Step 3 — Classify the project
Based on Steps 1–2, classify the project:
- Not hardware-dependent: no indicators found → use Docker (preferred default), skip to Step 5 "Record the decision"
- Hardware-dependent: one or more indicators found → proceed to Step 4
Step 4 — Present execution environment choice
Present the findings and ask the user using Choose format:
══════════════════════════════════════
DECISION REQUIRED: Test execution environment
══════════════════════════════════════
Hardware dependencies detected:
- [list each indicator found, with file:line]

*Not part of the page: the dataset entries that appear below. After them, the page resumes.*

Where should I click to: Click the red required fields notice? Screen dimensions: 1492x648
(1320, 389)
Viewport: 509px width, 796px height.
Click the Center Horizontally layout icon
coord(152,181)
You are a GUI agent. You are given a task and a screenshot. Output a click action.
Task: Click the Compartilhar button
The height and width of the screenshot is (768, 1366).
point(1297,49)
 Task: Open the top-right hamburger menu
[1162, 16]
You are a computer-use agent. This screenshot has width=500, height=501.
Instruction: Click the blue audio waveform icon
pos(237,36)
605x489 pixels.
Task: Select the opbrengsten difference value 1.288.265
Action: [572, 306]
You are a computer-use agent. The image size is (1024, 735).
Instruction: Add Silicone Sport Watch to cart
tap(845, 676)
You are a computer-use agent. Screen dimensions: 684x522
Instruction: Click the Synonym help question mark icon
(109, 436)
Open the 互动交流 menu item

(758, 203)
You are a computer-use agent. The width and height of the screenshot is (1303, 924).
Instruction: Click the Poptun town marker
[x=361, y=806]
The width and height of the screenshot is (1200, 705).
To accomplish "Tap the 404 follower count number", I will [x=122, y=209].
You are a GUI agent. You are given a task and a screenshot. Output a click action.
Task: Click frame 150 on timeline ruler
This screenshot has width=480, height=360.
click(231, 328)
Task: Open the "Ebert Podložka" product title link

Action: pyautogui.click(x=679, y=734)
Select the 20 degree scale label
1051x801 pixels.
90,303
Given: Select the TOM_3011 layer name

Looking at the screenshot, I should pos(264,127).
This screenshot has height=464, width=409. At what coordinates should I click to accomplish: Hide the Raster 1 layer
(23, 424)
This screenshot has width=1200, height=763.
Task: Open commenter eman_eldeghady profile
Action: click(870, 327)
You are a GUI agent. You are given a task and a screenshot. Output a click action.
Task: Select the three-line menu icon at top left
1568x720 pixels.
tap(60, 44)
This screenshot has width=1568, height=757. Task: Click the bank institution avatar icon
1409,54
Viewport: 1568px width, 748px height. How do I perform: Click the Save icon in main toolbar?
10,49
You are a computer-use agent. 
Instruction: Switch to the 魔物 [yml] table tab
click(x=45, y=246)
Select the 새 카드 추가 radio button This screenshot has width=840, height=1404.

══════════════════════════════════════
Running in Docker means these hardware code paths
are NOT exercised — Docker uses a Linux VM where
[specific hardware, e.g. CoreML / CUDA] is unavailable.
The system would fall back to [fallback engine/path].
══════════════════════════════════════
A) Local execution only (tests the real hardware path)
B) Docker execution only (tests the fallback path)
C) Both local and Docker (tests both paths, requires
two test runs — recommended for CI with heterogeneous
runners)
══════════════════════════════════════
Recommendation: [A, B, or C] — [reason]
══════════════════════════════════════
Step 5 — Record the decision
Write or update a "Test Execution" section in TESTS_OUTPUT_DIR/environment.md with:
- Decision: local / docker / both
- Hardware dependencies found: list with file references
- Execution instructions per chosen mode:
- Local mode: prerequisites (OS, SDK, hardware), how to start services, how to run the test runner, environment variables
- Docker mode: docker-compose profile/command, required images, how results are collected
- Both mode: instructions for each, plus guidance on which CI runner type runs which mode
The decision is consumed by Phase 4 to choose between local scripts/run-tests.sh and docker-compose.test.yml.